アクセス制限のルール「ファイヤーウォールポリシー」とは?
- ツイート
-
- 2015/08/13
ファイアーウォールは、内部ネットワークを防衛する重要な機能です。 今回は、ファイアーウォールを構築する際に重要な「ファイアーウォールポリシー」を取り上げ、 このポリシーに基づいたネットワークトラフィックの処理方法やファイアーウォールゲートウェイについて見ていきましょう。
IT業界まるわかりガイドは、日本初Web専門スクールのインターネット・アカデミーが運営する業界情報メディアです。
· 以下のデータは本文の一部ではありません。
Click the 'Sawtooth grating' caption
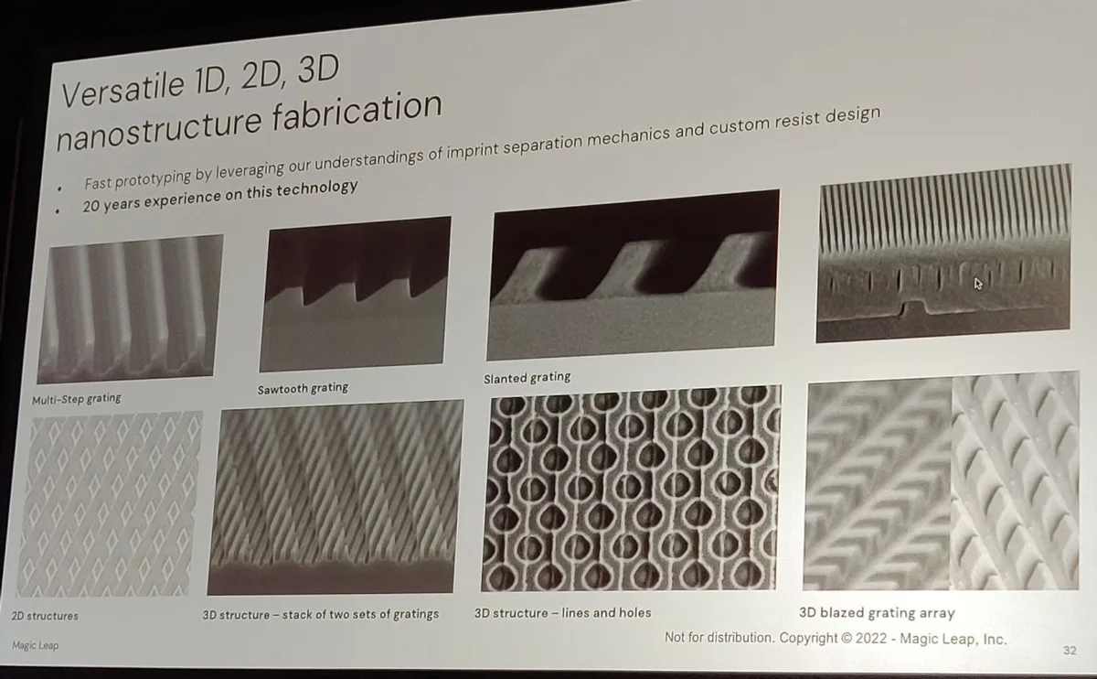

最新の業界情報を、初心者にも分かりやすくご紹介しています。
目次
ファイアーウォールポリシーとは
ファイアーウォールを構築する際には、 まずファイアーウォールポリシーを策定することが重要です。
ファイアーウォールポリシーとは、アクセス制限のルールのことですが、 これに留まらず、ファイアーウォールを運用する際の方針(セキュリティポリシー)を広く含みます。
ファイアーウォールは、後述するようにインターネットへの玄関(ゲートウェイ)となりますので、 ファイアーウォール自体に問題が発生し停止してしまうと、 インターネットやメールなどの外部との通信がストップします。
従って、そのような事態を想定し考慮した上で、 どのようなファイアーウォールを設置するべきか慎重に選定する必要があります。
ファイアーウォールポリシーの策定
まず最初に、企業や組織の情報セキリュリティポリシーに基づいて、 以下のような項目に対し、ネットワークトラフィックの処理方法を決定します。
特定のIPアドレスとプロトコル
業務に必要なプロトコルとIPを許可します。
アプリケーション
アプリケーションTCP/UDPのポート番号に基づき、アプリケーションを許可、もしくはブロックします。
コンテンツのタイプ
業務に必要なコンテンツを許可し、そうでないものをブロックします。
ユーザー識別情報
識別情報を確認し、ユーザー認証に基づいたポリシーを策定します。
ネットワークアクティビティ
非アクティブな状態が一定期間続いた場合に、 管理者が確立した接続をブロックするよう設定することが可能です。
組織の方針に即したポリシーとするために、リスク分析を行い、 その組織に必要なトラフィックのタイプのリストを作成します。 このリストを元にファイアーウォールポリシーを策定します。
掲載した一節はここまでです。